Mais au début, les proches peuvent vraiment beaucoup : rappeler à la personne son importance, parler de ses réussites, soutenir, rester en contact, proposer une promenade. Il ne faut surtout pas minimiser, faire pression ou exiger de « se ressaisir ». Il est bien plus important d’aider à envisager un autre avenir, à trouver des repères dans le présent et à tenir bon lors de conversations difficiles, si l’on en a la force. Ce ne sont pas tant les mots qui comptent, mais la possibilité pour la personne d’exprimer sa douleur et d’être entendue. Endurer cette conversation — ne pas interrompre, ne pas changer de sujet, ne pas vouloir tout « réparer » immédiatement — c’est déjà une forme d’aide. Et si l’on n’a pas les ressources, c’est aussi normal : il faut alors solliciter quelqu’un qui en a.
Quand la situation devient une urgence
Si la personne met de l’ordre dans ses affaires, donne ses objets, recherche des médicaments, écrit des lettres d’adieu, il s’agit d’une situation d’urgence. Dans ces cas, même les professionnels appellent les secours et obtiennent une hospitalisation. Il vaut mieux que l’aide arrive « pour rien » que pas du tout. Après la crise, il est particulièrement important d’assurer le soutien, le suivi de l’état et une psychothérapie régulière, car les tentatives répétées sont malheureusement possibles.
Le risque suicidaire en émigration est une réaction psychique à un séjour prolongé dans l’incertitude, la perte et la pression systémique.
Egor Burtsev, coordinateur du service psychologique Reforum Help, et ses collègues travaillent quotidiennement avec cette réalité. « Les migrants forment un groupe vulnérable. Nous vivons sans soutien, dans l’incertitude et la marginalisation sociale. Tout cela crée un stress intense et multiforme. Beaucoup sont liés à un travail dont ils ne peuvent se détacher, à des relations de dépendance, à l’impossibilité de retourner dans leur pays où sont restés leur maison, leur travail ou leur famille. Cette pression mène parfois à des états critiques, y compris des pensées suicidaires », explique Burtsev. « Le plus souvent, lors des consultations, nous sommes confrontés à l’anxiété, la dépression, des crises relationnelles, la perte de sens et de repères. Le sentiment de culpabilité de nos clients cède la place à un sentiment de perte et d’inutilité, aussi bien dans le pays d’accueil que dans le pays d’origine, et le durcissement des règles migratoires ou l’impossibilité de voir ses proches crée une frustration intérieure importante. Nous recevons des personnes très différentes — y compris des personnes fortes, connues, charismatiques, qui s’en sortaient seules auparavant, mais qui, à un moment donné, n’y arrivent plus. Il y a d’anciens prisonniers politiques, des personnes avec un syndrome de stress post-traumatique ou des traumatismes complexes, ou encore des troubles mentaux aggravés. »

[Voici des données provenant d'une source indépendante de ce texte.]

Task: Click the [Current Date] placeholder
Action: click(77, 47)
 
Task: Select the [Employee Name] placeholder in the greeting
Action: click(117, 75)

Le responsable de Reforum Help ajoute qu’avec ses collègues, il étudie régulièrement l’état psychologique de leurs clients, suit le niveau d’anxiété, de dépression et la vision de l’avenir : « Nous observons également la croissance post-traumatique — la capacité à transformer l’expérience traumatique et à trouver des pistes pour avancer ».
Dans un avenir proche, Reforum Help lancera une nouvelle vague d’étude sur l’état psychologique des migrants (voici les résultats de la précédente enquête). Les résultats aideront le service psychologique à ajuster la quantité et les formats d’aide. Nous remercions d’avance les lecteurs du « Most » pour leur participation.